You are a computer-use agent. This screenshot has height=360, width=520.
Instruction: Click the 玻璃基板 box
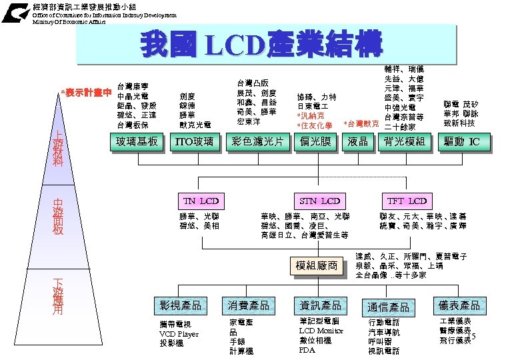click(137, 141)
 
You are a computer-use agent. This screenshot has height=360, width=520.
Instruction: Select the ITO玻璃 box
click(194, 141)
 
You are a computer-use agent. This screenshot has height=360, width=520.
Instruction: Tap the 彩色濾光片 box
click(257, 141)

Job:
Set out the lines above as a numbered list, skipping the blank ones and leaving out the pictures.

Expected answer:
1. You are a computer-use agent. This screenshot has height=360, width=520.
2. Instruction: Click the 玻璃基板 box
3. click(137, 141)
4. You are a computer-use agent. This screenshot has height=360, width=520.
5. Instruction: Select the ITO玻璃 box
6. click(194, 141)
7. You are a computer-use agent. This screenshot has height=360, width=520.
8. Instruction: Tap the 彩色濾光片 box
9. click(257, 141)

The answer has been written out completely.